Another prominent member of the group said that while his personal Facebook account

hasn’t been targeted by the JIDF, he knew of several people whose accounts had been

hacked, including one friend whose Facebook account had been deleted four times. He

attributes the hacking to the JIDF. In emails to Haaretz, he maintains that his group

never censors responses or posts from users that are pro-Israel, illustrating, he

says, that the JIDF practices censorship, as opposed to many of the groups on Facebook

that it targets.

The Anti-Defamation League, which has an Internet department monitoring anti-Semitism

online and has been recognized for its actions to fight “cyber bullying,” told Haaretz

that it does not condone any form of hacking or vigilante action online. The ADL says

its policy is to “put a spotlight” on hate sites, notifying hosts and servers that

these groups are violating the sites’ terms of usage and pushing them to respond to

those actions in a civil, legal way.

Calling social networking sites “the next frontier in online hate,” ADL civil rights

director Deborah Lauter says via email that while the ADL does not advocate

censorship, it has “reached out to Web site owners and Internet Service Providers

(ISPs), asking them to review the content of Web sites in relation to their policies”

to remove or block those users whose content they have uploaded violates the site’s

rules.

“The larger, more popular social networking Web sites are generally responsive in this

regard,” the ADL says, though the sheer number of users of social networking sites

makes it impossible to completely eradicate the problem.

“MySpace, for example, has a large, dedicated staff solely devoted to this issue.
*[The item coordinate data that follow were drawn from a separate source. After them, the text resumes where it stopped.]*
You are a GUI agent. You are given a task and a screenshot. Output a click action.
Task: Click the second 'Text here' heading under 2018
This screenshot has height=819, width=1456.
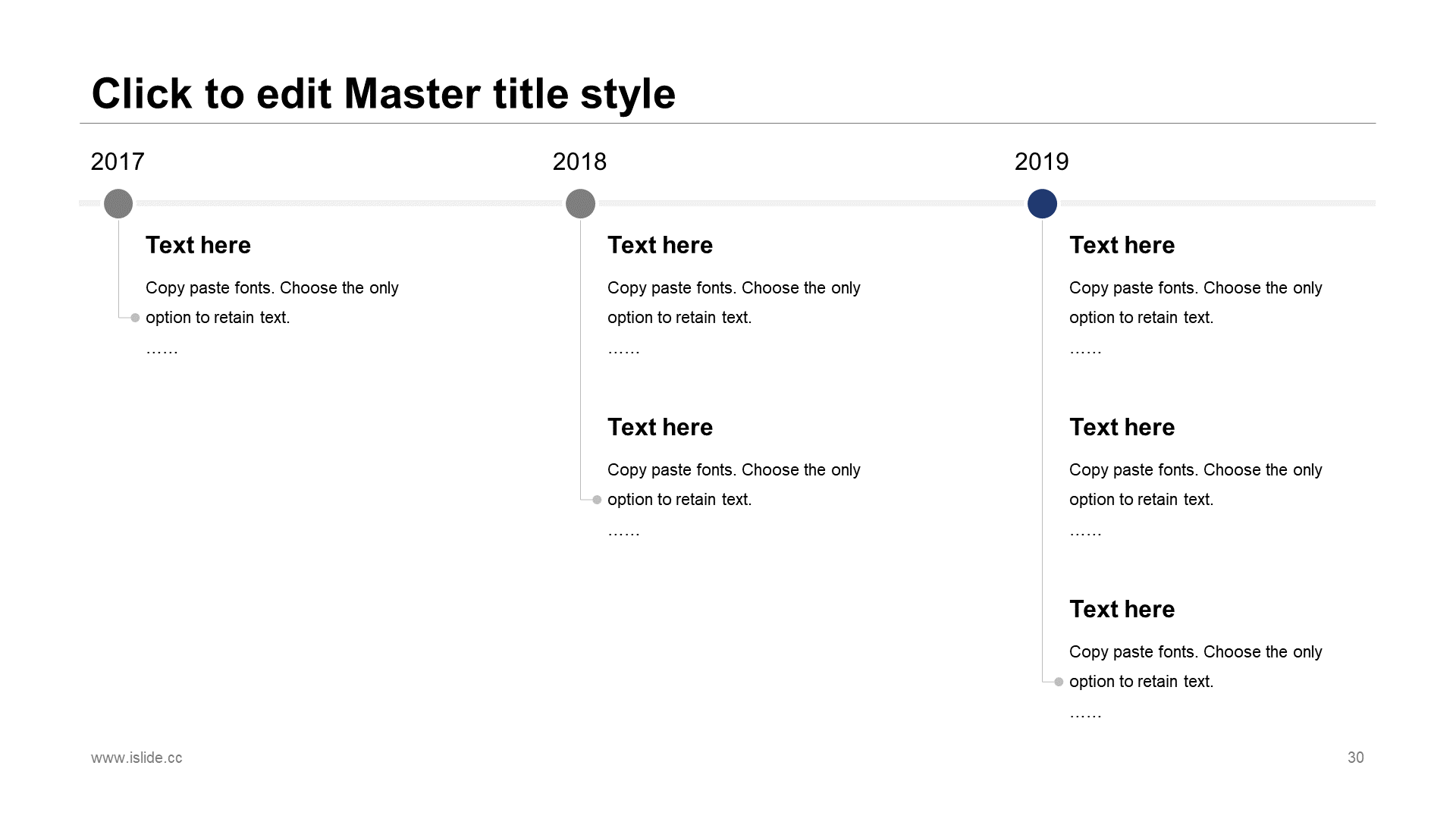pos(660,427)
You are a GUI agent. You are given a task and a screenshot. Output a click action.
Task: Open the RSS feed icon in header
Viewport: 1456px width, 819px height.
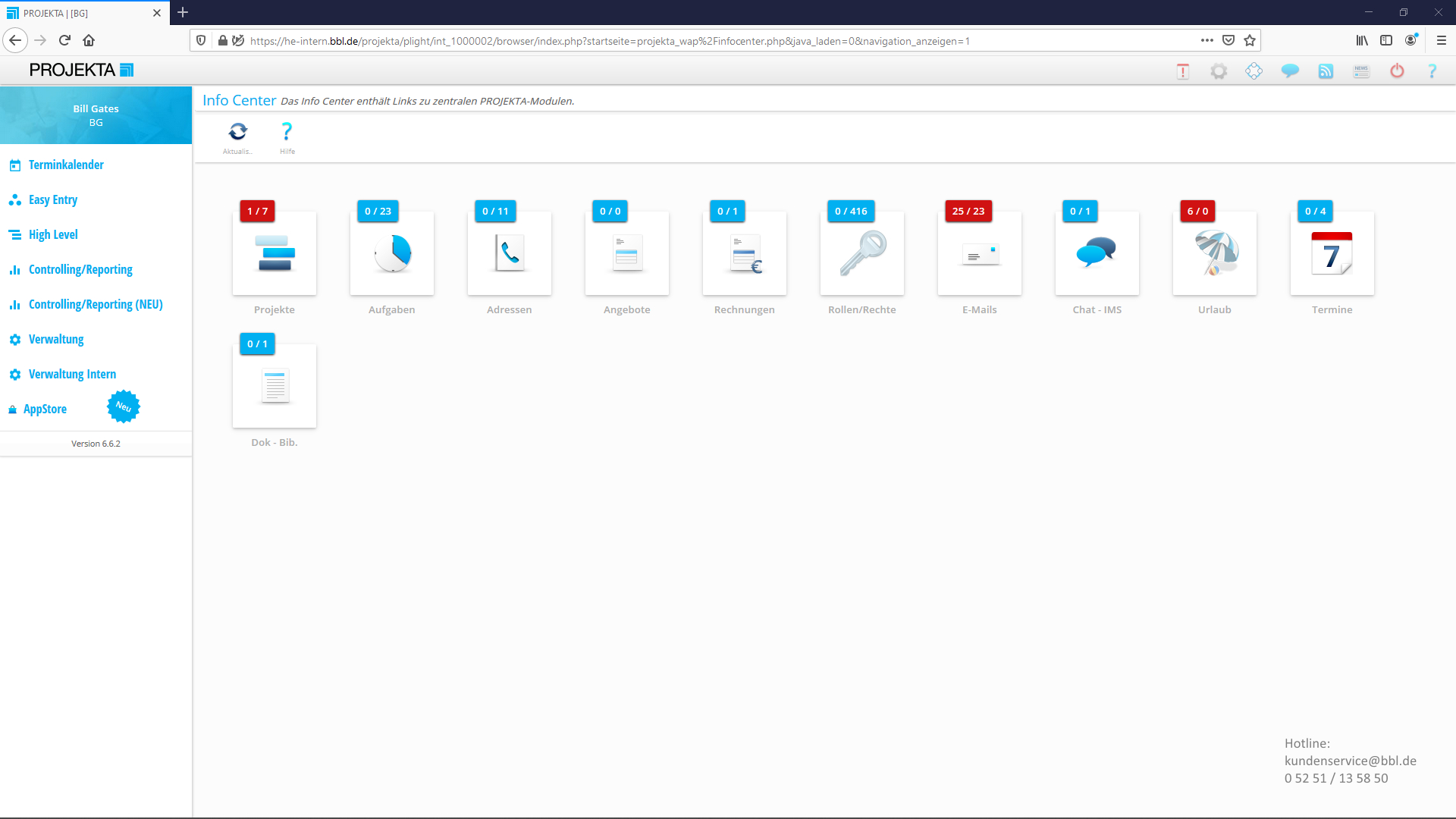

And

we know they are effective, by the great many complaints voiced by racists and

anti-Semites who have discovered that the offensive content (such as material that

advocates racist or anti-Semitic views, Holocaust denial, or calls for violence

against minority groups) they uploaded was deleted,” says Lauter. “Some extremists

have been so frustrated that they have gone on to set up their own white supremacist

social networking sites.”

Perhaps those sites will turn out to be the venue for the next phase of the Internet

intifada. Online warriors, take note.